A large percentage of Cornbelt farms have semi-trailer trucks to more efficiently handle high capacity harvesting equipment. While some of those trucks have limited use other than harvest, many others become a second home for farmers who work as commercial carriers when they are not farming. Although they have the required commercial drivers’ licenses and many of their trucks have US Department of Transportation registration, many will not be happy to learn the DOT is working its way down further into their farming operation. Buckle your seat belt.Notice the outraged comments and helpful information in the comments to the above post, but there is a big part of the issue conspicuously absent:
The US Department of transportation has an internal administrative staff to develop rules and regulations and implement those for the Federal Motor Carrier Safety Act. It is designed to enhance safety on public roadways, and part of the rules are licensing and registration for commercial vehicles used in interstate commerce. Over the road truck and bus drivers know all about the FMCSA and its rules.
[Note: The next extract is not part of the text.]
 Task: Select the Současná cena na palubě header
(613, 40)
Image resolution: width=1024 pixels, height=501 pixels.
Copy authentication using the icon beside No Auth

And many farmers who obtained a commercial drivers license from their state department of motor vehicles will be familiar with many of those regulations, and may already have a USDOT number on their vehicle if it has been driven across a state line. [More]
Why should farmers be exempt from these rules?
There may be a case for why my truck loaded with grain should be regulated differently from your truck loaded with carpet, but I don't see any compelling arguments. Instead we have these rather familiar assertions:
- It will cost money.
- It will be a hassle.
- Farmers are different.
What makes us so special?
This is not an issue about regulatory outreach or taxation. It's what happens when special political treatment of farmers ends.
(Yes, I will be affected, since I live 2 miles from the state line.)